All is incomprehensible, but nothing is unintelligible.
And add to all that, the tremendous question: Is this immanent universe a Being?
We exist beneath the shadow. We look; we listen. And meanwhile the dark earth rolls onward. The flowers are conscious of this tremendous motion; the one opens at eleven in the evening and the other at five in the morning. Astounding sense of law! And in other depths of wonder, the drop of water is a world; the infusoria breed; animalculæ display gigantic fecundity, the imperceptible reveals its grandeur, immensity manifests itself, in an inverse sense; there are algæ that produce in an hour thirteen hundred millions of their kind. Every enigma is propounded in one. The irreducible is before us. Hence we are constrained to some kind of faith. An involuntary belief is the result.

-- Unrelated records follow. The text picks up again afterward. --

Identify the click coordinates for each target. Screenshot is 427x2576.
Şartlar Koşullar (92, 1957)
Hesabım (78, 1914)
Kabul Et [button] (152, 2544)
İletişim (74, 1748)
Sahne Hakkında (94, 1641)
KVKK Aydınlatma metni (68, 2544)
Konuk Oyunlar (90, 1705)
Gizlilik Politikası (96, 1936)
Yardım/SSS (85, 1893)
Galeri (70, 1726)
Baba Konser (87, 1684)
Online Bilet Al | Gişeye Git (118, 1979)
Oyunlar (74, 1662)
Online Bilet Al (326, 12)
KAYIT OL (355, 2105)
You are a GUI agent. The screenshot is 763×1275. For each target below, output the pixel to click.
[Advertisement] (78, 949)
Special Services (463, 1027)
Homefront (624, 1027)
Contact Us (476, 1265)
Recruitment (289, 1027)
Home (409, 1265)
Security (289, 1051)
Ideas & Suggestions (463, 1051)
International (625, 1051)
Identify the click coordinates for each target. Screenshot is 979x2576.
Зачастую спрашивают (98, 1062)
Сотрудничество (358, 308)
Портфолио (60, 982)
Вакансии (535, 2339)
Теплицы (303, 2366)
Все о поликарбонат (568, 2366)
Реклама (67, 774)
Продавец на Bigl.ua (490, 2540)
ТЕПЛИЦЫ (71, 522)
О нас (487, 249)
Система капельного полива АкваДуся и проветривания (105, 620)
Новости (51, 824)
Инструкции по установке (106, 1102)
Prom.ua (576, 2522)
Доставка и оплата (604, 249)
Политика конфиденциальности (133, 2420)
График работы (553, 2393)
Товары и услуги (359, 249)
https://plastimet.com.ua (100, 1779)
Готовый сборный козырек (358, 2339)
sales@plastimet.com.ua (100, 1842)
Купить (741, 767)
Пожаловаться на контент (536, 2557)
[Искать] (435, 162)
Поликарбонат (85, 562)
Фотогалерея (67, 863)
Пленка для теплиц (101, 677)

But belief does not ensure peace of mind. Faith has an extraordinary desire to take shape. Hence religions. Nothing is so overwhelming as a formless faith.
And despite of thought or desire or inward resistance, to look at the darkness is to fall into profound and wondering meditation. What can we make of these phenomena! How should we act beneath their united forces? To divide such weight of oppression is impossible. What reverie can follow all these mystic vistas? What abstruse revelations arise, stammering, and are obscure from their very mass, as a hesitating speech. Darkness is silence, but such a silence suggests everything. One majestic thought is the result: God--God is the irrepressible idea that springs within man's soul. Syllogisms, feuds, negations, systems, religions cannot destroy it. This idea is affirmed by the whole dark universe. Yet unrest is everywhere in fearful immanence. The wondrous correlation of forces is manifested in the upholding of the balanced darkness. The universe is suspended and nothing falls. Incessant and immeasurable changes operate without accident or destruction. Man participates in the constant changes, and in experiencing such he names them Destiny. But where does destiny begin? And where does nature end? What difference is there between an event and a season? between a sorrow and a rainfall? between a virtue and a star? An hour, is it not a rolling wave? The wheels of creation revolve mechanically regardless of man. The starry sky is a vision of wheels, pendulums, and counterpoise.
He who contemplates it cannot but ponder upon it.
It is the whole reality and yet the whole abstraction. And nothing more. We are in prison and at the mercy of the darkness, and no evasion is possible.
We are an integral part of the working of this unknown whole; and we feel the mystery within us fraternising with the mystery beyond us. Hence the sublimity of Death. What anguish! And yet what bliss to belong to the Infinite, and through the sense of the Infinite to recognise our inevitable immortality, the possibility of an eternity; to grasp amid this prodigious deluge of universal life, the persistent, imperishable _Me_; to look at the stars and say, The living soul within me is akin to you; to gaze into darkness and cry, I am as unfathomable as thou! Such immensity is of night, and, added to solitude, weighed heavily on Gilliatt's mind.
Did he understand it? No.
Did he feel it? Yes.
All these vague imaginings, increased and intensified by solitude, weighed upon Gilliatt.
He understood them little, but he felt them. His was a powerful intellect clouded; a great spirit wild and untaught.